2010-05-26 12:12:48,027 DEBUG [CollectdScheduler-50 Pool-fiber11] Collectd: collector.collect: persistDataQueueing: begin: 24/188.8.131.52/SNMP 2010-05-26 12:12:51,745 DEBUG [CollectdScheduler-50 Pool-fiber11] Collectd: collector.collect: persistDataQueueing: end: 24/184.108.40.206/SNMP
For the first implementation we will simply output the data to the console (ie println).
The data will be output as a list of 'global' stats followed by a table of stats for each services reference in the log.
These are the global that we will compute from the log and produce at the beginning of the output.
- Start time of first collection (C)
- End time of last collection (C)
- Collection Duration - time different between the two above (C)
- Total number of services collected (C)
- Number of unique threads used (B)
- Average Time it takes to collect the data for all the services (A) (RoundTrip time)
Per Node/Service Stats
These are the 'per service' stats that will be output in a table with a row for each service.
- Average Time per collection of service (C)
- Average Time to persist data for service (B)
- Average Time between collections for service (A)
- Number of times data collected for a service (C)
- Total Time Collection data for a service (C)
- Total Time Persisting data for a service (B)

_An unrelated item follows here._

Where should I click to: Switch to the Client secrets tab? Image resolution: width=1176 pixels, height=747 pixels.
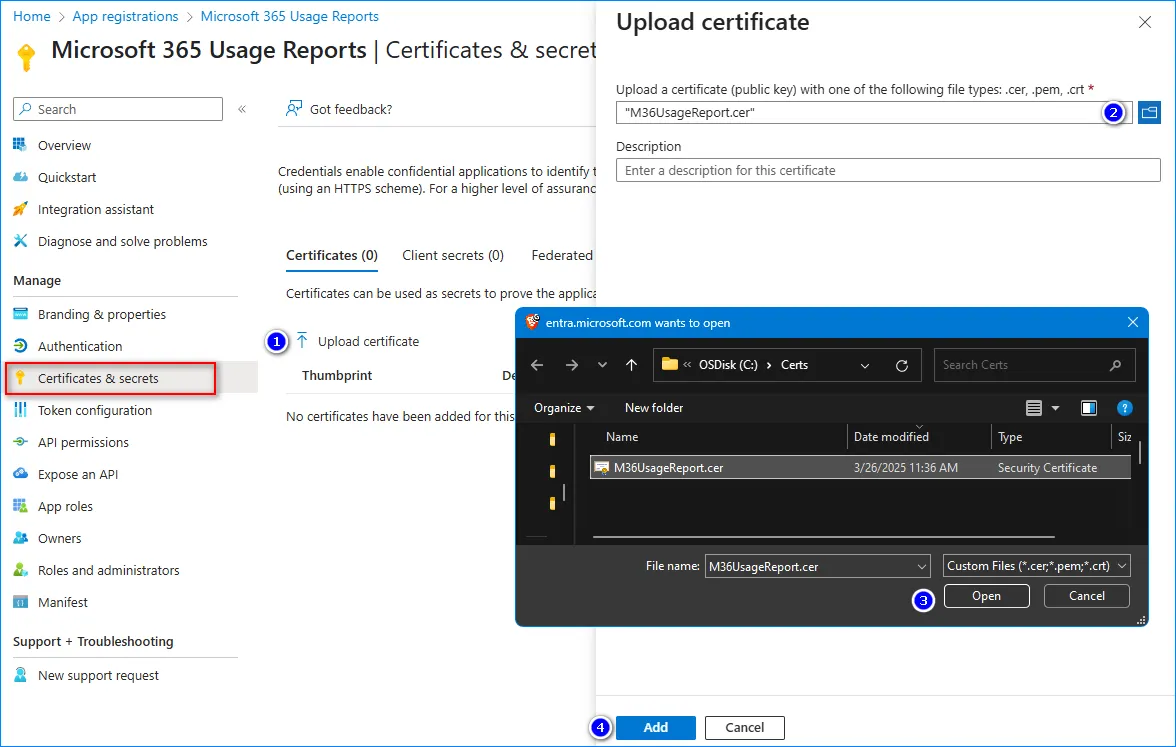[453, 255]
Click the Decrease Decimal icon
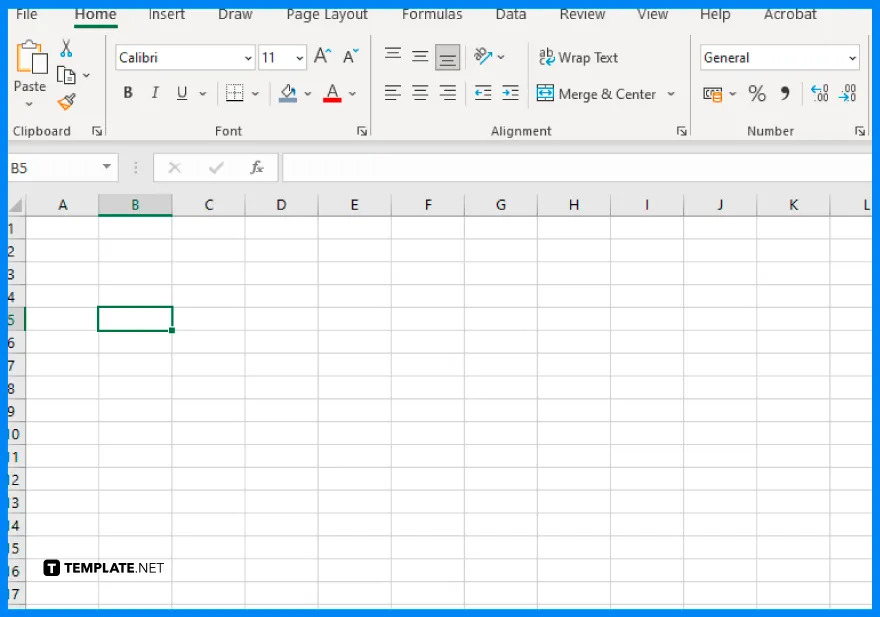 (x=847, y=93)
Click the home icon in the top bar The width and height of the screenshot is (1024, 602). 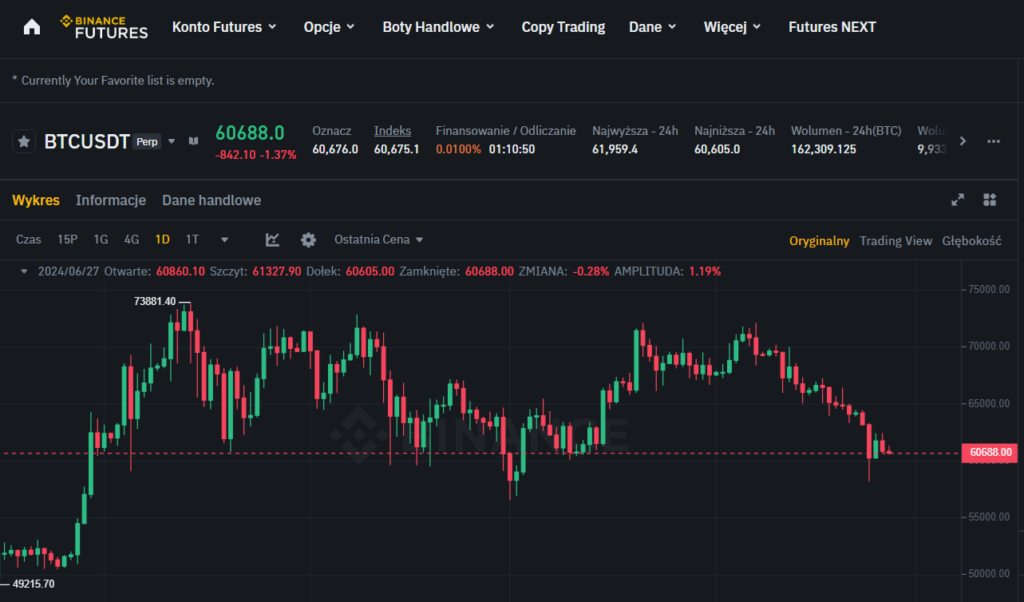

These services will be ordered in descending out by 'average collection time'. That is the service whose collection time took the longest would be list first.
Start Time: 2010-05-26 12:12:40,846 End Time: 2010-05-26 13:12:40,846 Duration: 1h5m32.789s Total Services: 123 Theads Used: 27 Roundtrip Time: 12m Service Avg Collect Time Avg Persist Time Avg Time between Collects # Collections Total Collection Time Total Persist Time 19/220.127.116.11/SNMP 13.458s .002s 5m27s 3 45.98s .010s ....
- Read in each line of the log file
- Parse the read log line and extract data
- Track/Organize parsed data into manageable chunks
- Show parsed/important/relevant data in a graphical view (UI)
- Store data in a text file for future reference
Strategy Explained (The useful bits)
An example instrumentation.log file line
2010-06-01 13:53:41,062 DEBUG [CollectdScheduler-50 Pool-fiber0] Collectd: scheduleExistingInterfaces: begin
In the example line above the important data is as follows. The first part of the line is the timestamp.
The second piece is the type of log message, in this case its DEBUG.
Thirdly we have the thread that this log message came from.
And lastly we have the log message.
Collectd: scheduleExistingInterfaces: begin
The Blueprints (The How-To Guide)
This project will be written following the Test Driven Development paradigm where we write tests for all of the pieces then put the application together using the tested code.
- Write a test the reads in a line from the instrumentation.log file
- Verify that the line matches what you expect
- Write a test that reads in a line from the log file and check that the timestamp is what you expected
- Write a test that correctly identifies each segment of the log file line, and verify that what you get back is what you expected
- Write a test that creates an object that stores the data from the line and verify that the data in the object is what you expected
- Write a test that displays an object as a graphic and verify that the data the graphic displays matches the date in the object
- Write a test that stores the date in a text file for archiving and verify that the text file receives the correct data
The following steps will walk you through running the application. If you complete these steps and see everything described as it should be you know the application is working.
Open the Instrumentation log file reader and pass in the instrumentation.log file
Watch the progress of the application parse out the useful bits of the log file and build out graphs/charts
If you see the useful information then you know its working.